- [Belge alıntısı]
══════

MAHKEMELERİN İŞ YÜKÜ AZALIR
- Türkiye'de de böyle bir sisteme ihtiyaç var mı sizce?
- Mahkemelerin iş yükü, dosya yığılması, yargılamadaki yavaşlık ve yargılama masrafları bilinen bir gerçek. Bu açılardan bakıldığında arabuluculuk kesinlikle gerekli ve yararlı. Taraflar, özel hukuktan doğan uyuşmazlıklarını mahkemeye gitmek yerine, kendi seçtikleri bir arabulucu yardımı ile de çözüme kavuşturabilir. Bu hem daha hızlı hem de daha masrafsız bir yöntem olur. Hatta bu yöntemin yaygınlaşması, zamanla toplumsal barışa da hizmet edecektir.
- Ne tür davalar arabuluculuk sisteminin ilgi alanına giriyor?
- Taraflar, üzerinde serbestçe tasarruf edebilecekleri iş veya işlemlerden doğan özel hukuk uyuşmazlıkları konusunda arabulucuya başvurabilecek.

══════

- [Veri bölümü]
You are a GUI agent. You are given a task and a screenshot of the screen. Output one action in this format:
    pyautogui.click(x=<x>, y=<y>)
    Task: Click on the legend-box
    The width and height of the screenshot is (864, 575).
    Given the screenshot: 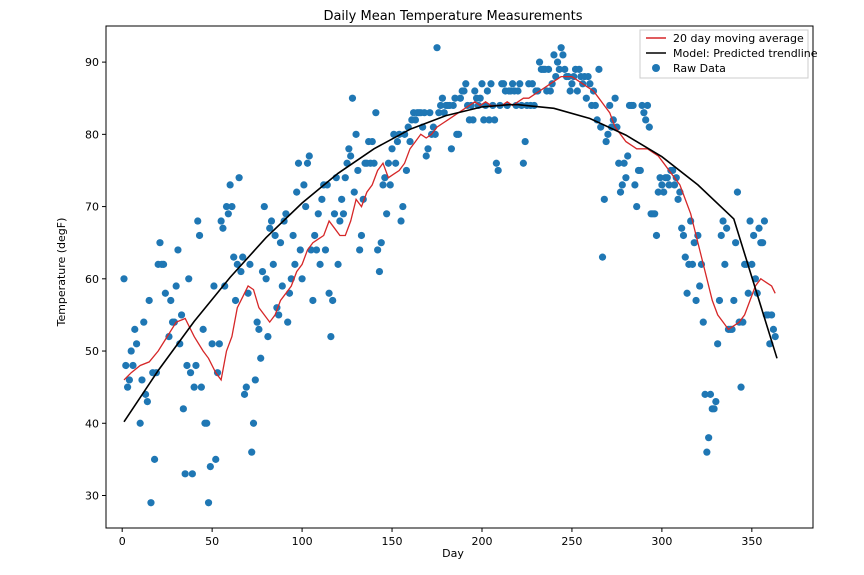 What is the action you would take?
    pyautogui.click(x=724, y=54)
    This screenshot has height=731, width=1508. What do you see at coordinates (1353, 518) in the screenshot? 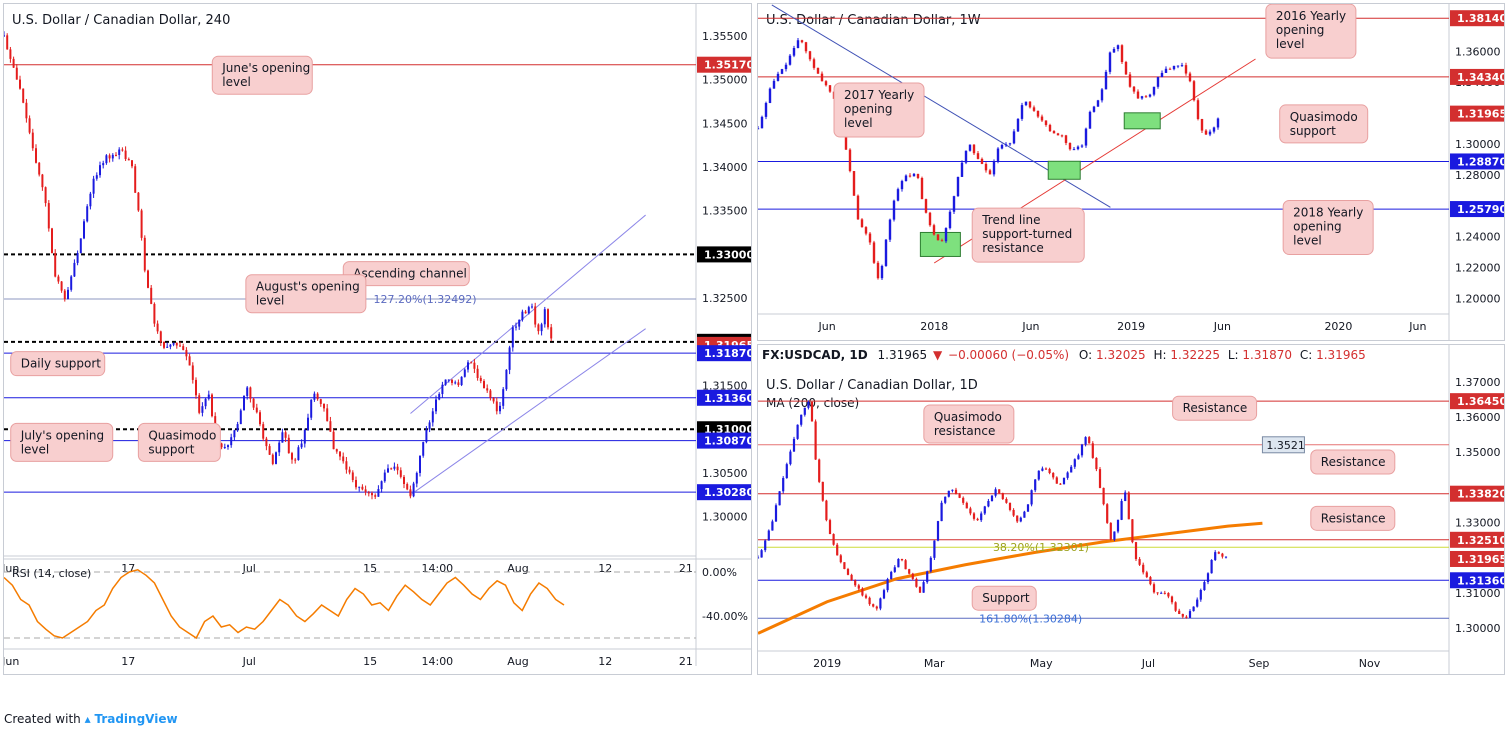
I see `d1-callout-box` at bounding box center [1353, 518].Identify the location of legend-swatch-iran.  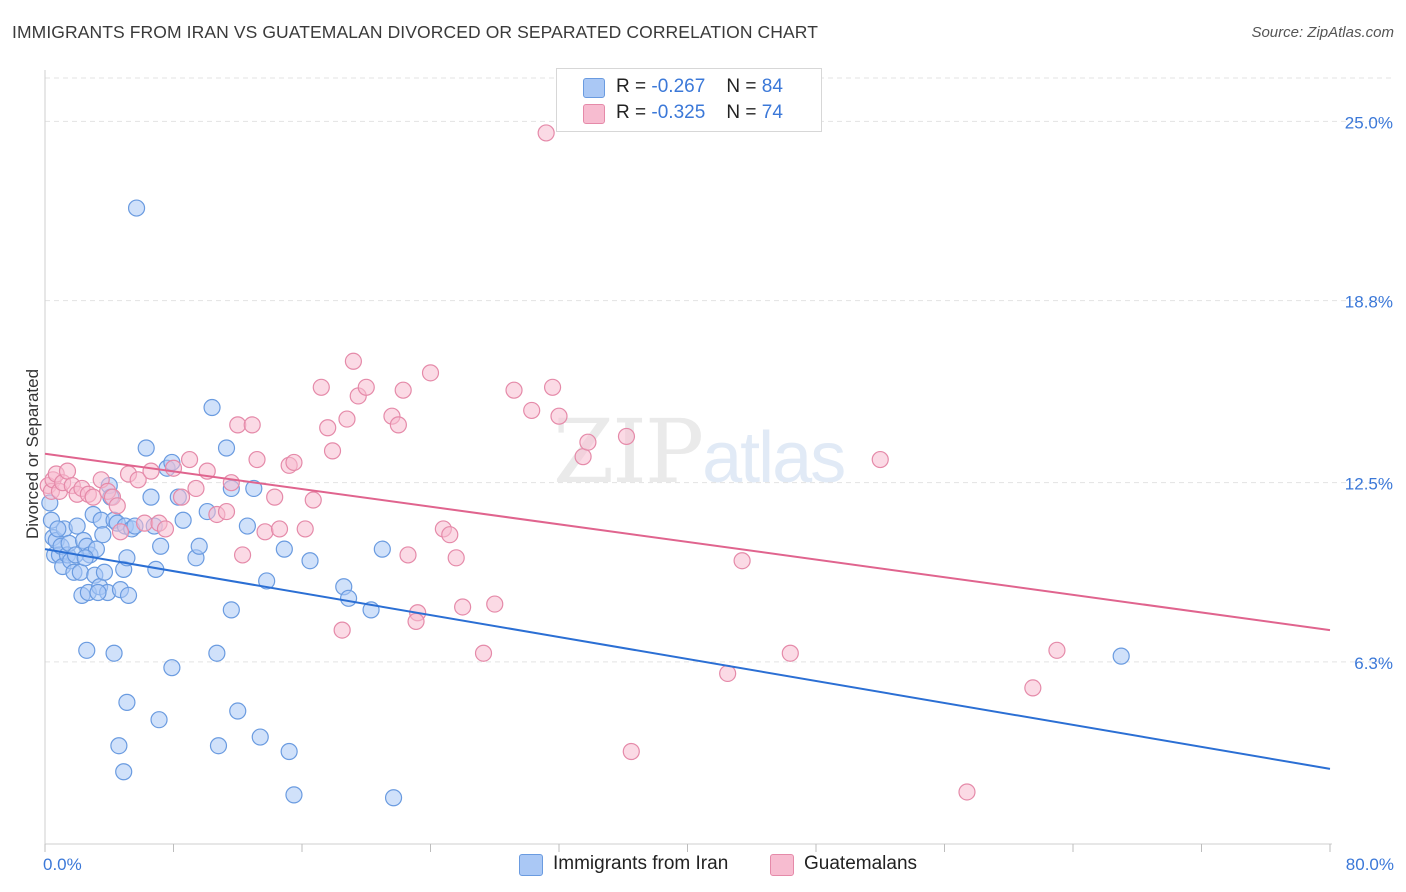
(594, 88).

══════

- [Çözülecek sorunlar]
a - Arabuluculuk üzerine metinde "MAHKEMELERİN İŞ YÜKÜ" sözlerinden "da hizmet edecektir." sözlerine kadar uzanan bölümün tamamını hiç değiştirmeden aktar.
b - Arabuluculuk üzerine metne göre, arabulucu yardımıyla çözüm yolu mahkemeye gitmekten hangi iki bakımdan daha avantajlıdır?
c - Arabuluculuk üzerine metni, son cümlesinin ardından gelecek şekilde sürdür.

- [Görev yanıtları]
a -
MAHKEMELERİN İŞ YÜKÜ AZALIR
- Türkiye'de de böyle bir sisteme ihtiyaç var mı sizce?
- Mahkemelerin iş yükü, dosya yığılması, yargılamadaki yavaşlık ve yargılama masrafları bilinen bir gerçek. Bu açılardan bakıldığında arabuluculuk kesinlikle gerekli ve yararlı. Taraflar, özel hukuktan doğan uyuşmazlıklarını mahkemeye gitmek yerine, kendi seçtikleri bir arabulucu yardımı ile de çözüme kavuşturabilir. Bu hem daha hızlı hem de daha masrafsız bir yöntem olur. Hatta bu yöntemin yaygınlaşması, zamanla toplumsal barışa da hizmet edecektir.

b - Daha hızlı ve daha masrafsızdır.

c -
- Hangi davalarda arabulucuya başvurulamayacak?
- Kamu düzenine ilişkin olan ve tarafların üzerinde serbestçe tasarrufta bulunamayacakları kamu hukuku uyuşmazlıklarında (idare ve ceza hukukundan doğan) ve nesebin düzeltilmesi davası, iflas davasında, tanıma ve babalık davasında arabuluculuğa başvurulamaz.
- Dünyada durum aynı mı?
- Pek çok ülkede, ticari işletme hukuku, aile hukuku, çevre hukuku uyuşmazlıkları (örneğin, zehirli maddelerin yayılmasından kaynaklanan haksız fiiller), çiftçi-arsa sahibi ve doktor-hasta uyuşmazlıklarını gidermek için de arabuluculuğa başvuruluyor.
- Diyelim ki tasarı bu haliyle yasalaştı. Kimler arabulucu olabilir?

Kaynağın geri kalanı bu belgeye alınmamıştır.